Ficus dammaropsis (PROSEA)
Ficus dammaropsis Diels
- Protologue: Flora 128: 28, t. 2A, 2B (1933).
- Family: Moraceae
- Dammaropsis kingiana Warb. (1891).
- Papua New Guina: kapiak (Pidgin).
Indigenous to New Guinea where it is also cultivated.
Young leaves are eaten cooked as a vegetable, especially the midrib. Older leaves are used for wrapping up other food during cooking. Fruits are edible, but only eaten in times of scarcity. The bark is used for clothing, and the bark fibre is used to make rope.
In New Guinea, a daily drink of stem latex is said to relieve a severe cough.
- A small tree up to 10 m tall, with strong and flexible branches, containing milky juice.
- Leaves arranged spirally, broadly elliptical, to 90 cm × 60 cm, very variable in size and colour, base deeply cordate, apex shortly apiculate, margin sinuate, with 8-10 pairs of lateral veins, puberulous below, stipules 15-30 cm long.

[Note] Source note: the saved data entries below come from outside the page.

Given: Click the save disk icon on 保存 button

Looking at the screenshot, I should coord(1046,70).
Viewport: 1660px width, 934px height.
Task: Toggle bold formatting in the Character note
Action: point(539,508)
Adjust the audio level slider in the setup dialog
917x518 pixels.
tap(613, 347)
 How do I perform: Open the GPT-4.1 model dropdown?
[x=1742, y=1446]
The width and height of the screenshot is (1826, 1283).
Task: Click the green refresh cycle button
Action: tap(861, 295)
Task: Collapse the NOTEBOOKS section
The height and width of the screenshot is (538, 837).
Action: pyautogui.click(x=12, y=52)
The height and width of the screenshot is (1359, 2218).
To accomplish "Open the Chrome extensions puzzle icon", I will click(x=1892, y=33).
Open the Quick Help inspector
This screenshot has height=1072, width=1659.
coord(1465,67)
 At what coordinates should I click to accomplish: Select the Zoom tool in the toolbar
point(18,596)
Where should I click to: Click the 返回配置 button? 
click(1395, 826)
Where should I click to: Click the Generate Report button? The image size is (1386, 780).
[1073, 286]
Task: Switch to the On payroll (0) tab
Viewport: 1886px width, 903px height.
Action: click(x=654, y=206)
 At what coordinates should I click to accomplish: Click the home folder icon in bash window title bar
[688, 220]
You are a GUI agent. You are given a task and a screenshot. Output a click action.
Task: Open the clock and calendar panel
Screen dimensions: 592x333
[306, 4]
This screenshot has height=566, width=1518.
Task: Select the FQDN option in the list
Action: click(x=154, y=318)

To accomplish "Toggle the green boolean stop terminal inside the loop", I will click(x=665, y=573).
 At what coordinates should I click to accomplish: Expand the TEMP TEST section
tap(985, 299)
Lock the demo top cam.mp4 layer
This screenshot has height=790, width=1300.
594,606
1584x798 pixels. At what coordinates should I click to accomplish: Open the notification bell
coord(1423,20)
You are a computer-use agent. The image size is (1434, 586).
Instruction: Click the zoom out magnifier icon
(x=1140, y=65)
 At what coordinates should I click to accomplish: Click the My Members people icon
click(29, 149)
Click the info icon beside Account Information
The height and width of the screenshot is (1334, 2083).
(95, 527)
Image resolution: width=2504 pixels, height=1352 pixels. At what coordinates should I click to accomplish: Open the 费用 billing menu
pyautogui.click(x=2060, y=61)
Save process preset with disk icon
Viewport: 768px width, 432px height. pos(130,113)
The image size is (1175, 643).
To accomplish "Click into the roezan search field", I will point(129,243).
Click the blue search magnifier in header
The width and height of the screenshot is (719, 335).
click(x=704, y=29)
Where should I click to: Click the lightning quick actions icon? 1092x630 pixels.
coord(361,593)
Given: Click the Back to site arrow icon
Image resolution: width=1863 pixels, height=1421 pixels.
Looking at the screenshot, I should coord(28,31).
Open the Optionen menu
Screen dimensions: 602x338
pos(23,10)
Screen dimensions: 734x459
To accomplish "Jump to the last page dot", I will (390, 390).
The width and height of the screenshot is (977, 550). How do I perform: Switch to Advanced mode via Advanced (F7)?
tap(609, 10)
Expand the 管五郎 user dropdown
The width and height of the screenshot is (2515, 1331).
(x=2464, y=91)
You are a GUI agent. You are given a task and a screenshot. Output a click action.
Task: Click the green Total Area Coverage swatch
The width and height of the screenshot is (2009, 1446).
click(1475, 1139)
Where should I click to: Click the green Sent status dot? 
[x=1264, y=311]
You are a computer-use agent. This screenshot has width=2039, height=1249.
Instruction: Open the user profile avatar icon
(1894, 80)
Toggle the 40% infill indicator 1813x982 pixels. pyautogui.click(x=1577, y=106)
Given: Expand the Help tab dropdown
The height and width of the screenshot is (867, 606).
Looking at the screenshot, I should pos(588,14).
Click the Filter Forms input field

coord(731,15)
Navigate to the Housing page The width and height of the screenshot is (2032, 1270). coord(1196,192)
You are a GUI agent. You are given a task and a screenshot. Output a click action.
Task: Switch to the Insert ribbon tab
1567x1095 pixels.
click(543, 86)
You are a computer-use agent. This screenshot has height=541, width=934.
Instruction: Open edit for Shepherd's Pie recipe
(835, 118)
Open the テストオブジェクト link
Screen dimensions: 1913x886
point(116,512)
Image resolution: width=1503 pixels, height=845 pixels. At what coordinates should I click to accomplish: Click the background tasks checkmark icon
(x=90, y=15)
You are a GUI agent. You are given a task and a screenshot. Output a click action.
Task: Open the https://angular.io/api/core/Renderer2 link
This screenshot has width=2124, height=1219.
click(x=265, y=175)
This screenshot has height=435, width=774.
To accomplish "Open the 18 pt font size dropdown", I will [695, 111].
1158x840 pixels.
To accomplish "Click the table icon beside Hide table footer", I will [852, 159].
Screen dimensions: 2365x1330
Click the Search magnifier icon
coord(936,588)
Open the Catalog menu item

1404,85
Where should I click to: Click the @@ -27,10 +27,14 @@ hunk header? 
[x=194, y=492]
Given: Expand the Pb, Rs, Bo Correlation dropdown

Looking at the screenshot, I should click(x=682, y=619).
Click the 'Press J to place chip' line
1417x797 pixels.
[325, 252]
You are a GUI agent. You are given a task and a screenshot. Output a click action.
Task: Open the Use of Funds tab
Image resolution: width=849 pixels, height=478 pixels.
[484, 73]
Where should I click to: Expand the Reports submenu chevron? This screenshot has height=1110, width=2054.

- Fruit a large fig, axillary, solitary, sessile, up to 60 mm in diameter, covered by large overlapping lateral bracts, rose-red to reddish-brown; male flowers in many rows, with 2 stamens, female flowers sessile.
In temporary clearings by streams and rivers, and in secondary forest, up to 1000-2300 m altitude. Propagation is from seed. The tree resembles a breadfruit tree (Artocarpus altilis (Parkinson) Fosberg) and has the same name in Pidgin.